Activity — Among the records, which lines include "computer"? List them.

(Stored data)
__________

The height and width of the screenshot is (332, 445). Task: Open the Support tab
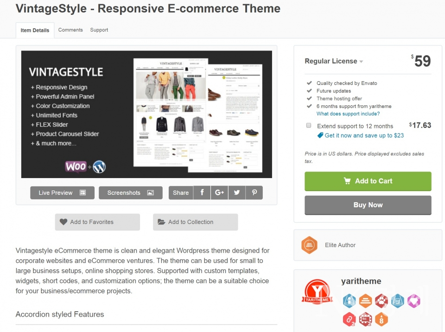pos(99,30)
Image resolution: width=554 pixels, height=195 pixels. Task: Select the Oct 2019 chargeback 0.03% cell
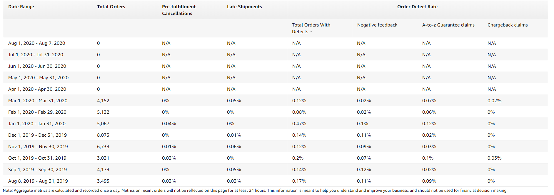click(495, 158)
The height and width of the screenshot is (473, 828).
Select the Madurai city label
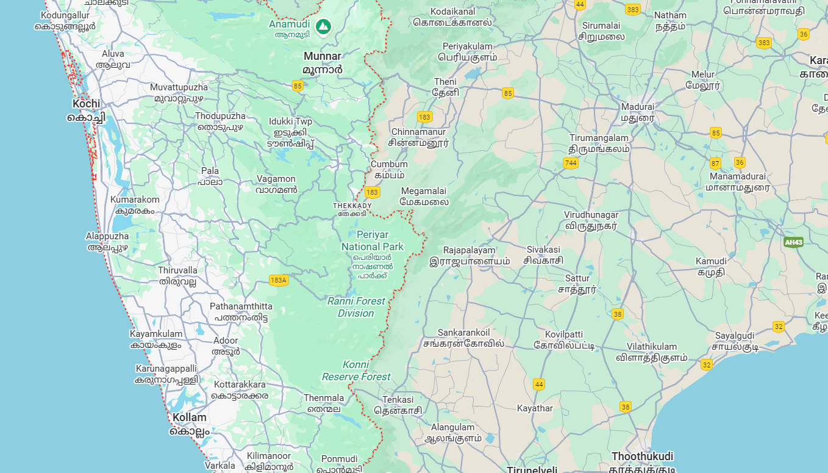point(637,112)
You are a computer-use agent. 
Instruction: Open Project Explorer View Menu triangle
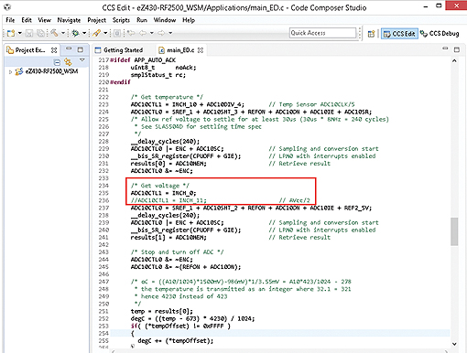(x=81, y=60)
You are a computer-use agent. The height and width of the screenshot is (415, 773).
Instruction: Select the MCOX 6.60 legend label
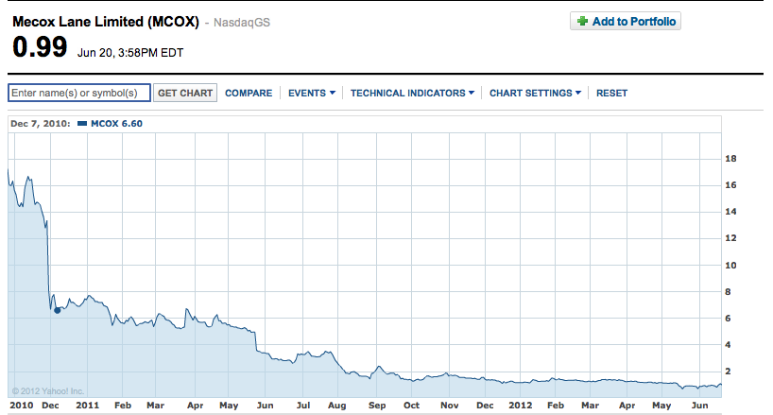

__________

Answer for the task —
You are a computer-use agent. 
You are a computer-use agent. The height and width of the screenshot is (415, 773).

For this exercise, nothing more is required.